Intel today announced its 3rd gen “Cooper Lake” Xeon processors with increased AI capabilities.
The 3rd gen Intel Xeon processors comprise 11 SKUs ranging between 16 to 28 cores and 32 to 56 threads. They carry up to 38.5MB of cache and support ECC DDR4 RAM of up to at 3200MHz.
In terms of core architecture, Cooper Lake is based on Intel’s 14nm node and is an iterative optimization of the Cascade Lake, Intel’s 2nd gen Xeon processors. With improved optimized manufacturing and design, Cooper Lake sees a frequency bump compared to last gen. For example, the newly introduced Xeon Platinum 8380H processor increases the clock speed by 300MHz on both single-core base and boost frequencies, albeit at the cost of raising the TDP from 205W to 250W. But even when comparing the Xeon Platinum 8280 to the Xeon Platinum 8376H, a SKU with 205W TDP, the Xeon Platinum 8376H’s single-core turbo boost is still 300MHz higher.

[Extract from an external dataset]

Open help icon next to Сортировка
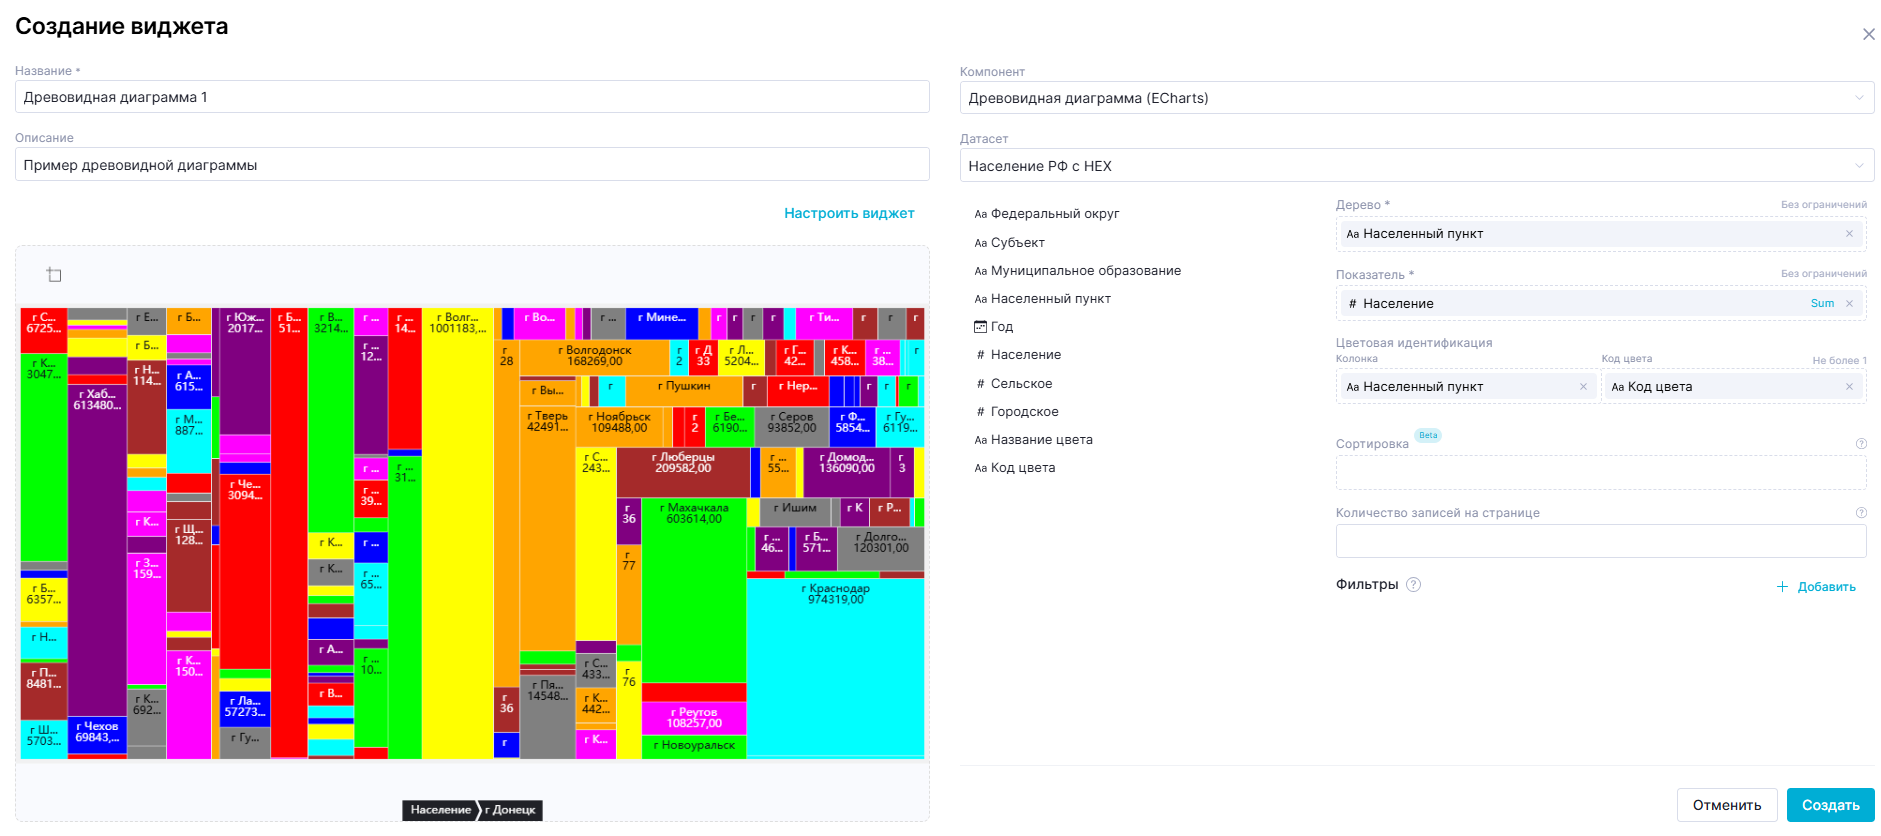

The launch lineup is divided by their suffix to indicate their memory support. SKUs “L” suffix support up to 4.5TB of memory per socket, whereas SKUs without “L” support up to 1.12TB of memory per socket.
While the “L” suffix marks SKUs with high memory compatibility, all 3rd gen Intel processors have received the “H” suffix. In consumer desktop processors, the “H” suffix designates high-performance graphics, but because Intel Xeon datacentre processors typically omit integrated graphics, it’s not clear what the “H” suffix denotes here.
Like last year, Intel is very much focused on improving the AI performance of its chips. The 3rd gen Xeon processors continue to build on the Deep Learning Boost (DL Boost) feature by introducing brain floating16 extensions and vector neural network instructions (VNNI).
Bfloat16, or brain floating point 16 numbers, strikes a middle ground between 8bit integers (int8) and 32bit floating-point numbers (FP32), with the former ideal for fast volume processing and the latter for high precision. Due to its length, processing 16-bit floating-point numbers is faster than 32 bit floating-point numbers and more precise than 8-bit integers. Intel said during the presentation that bfloat16 provides nearly the same accuracy as FP32 in AI image inferencing while being just a bit slower than int8. The company expects that bfloat16 requires will require “very minimal” software changes for customers to reap its benefits.
VNNI, on the other hand, are instructions that improve neural network loops. Although it only encompasses a handful instructions, the operations they dictate, mainly ones that multiply two floating-point values together and combining the result in a 32-bit accumulator, is prevalently used in neural networks used for image analysis.
Through Intel’s Ultra Path Interconnect, Cooper Lake processors can be scaled between 4 to 8 sockets. During development, Intel had contemplated the merit of releasing Cooper Lake to dual-socket platforms, but ultimately reversed the decision due to it being too close to the release timing of the Ice Lake Xeon processors, which is expected to land later this year.
Intel claims that the enhanced DL Boost using bloat16 can reach up to 1.98 times higher database performance and provides a 1.9 times performance uplift overall compared to its 5-year-old platform.
In addition to announcing Cooper Lake, Intel also announced that Sapphire Rapids, intel’s next-gen Xeon platform, has completed its powered-on test. Sapphire Rapids will bring Intel Advanced Matrix Extensions, or AMX, for improved matrix calculation performance. AMX specifications will be published later this month for developers.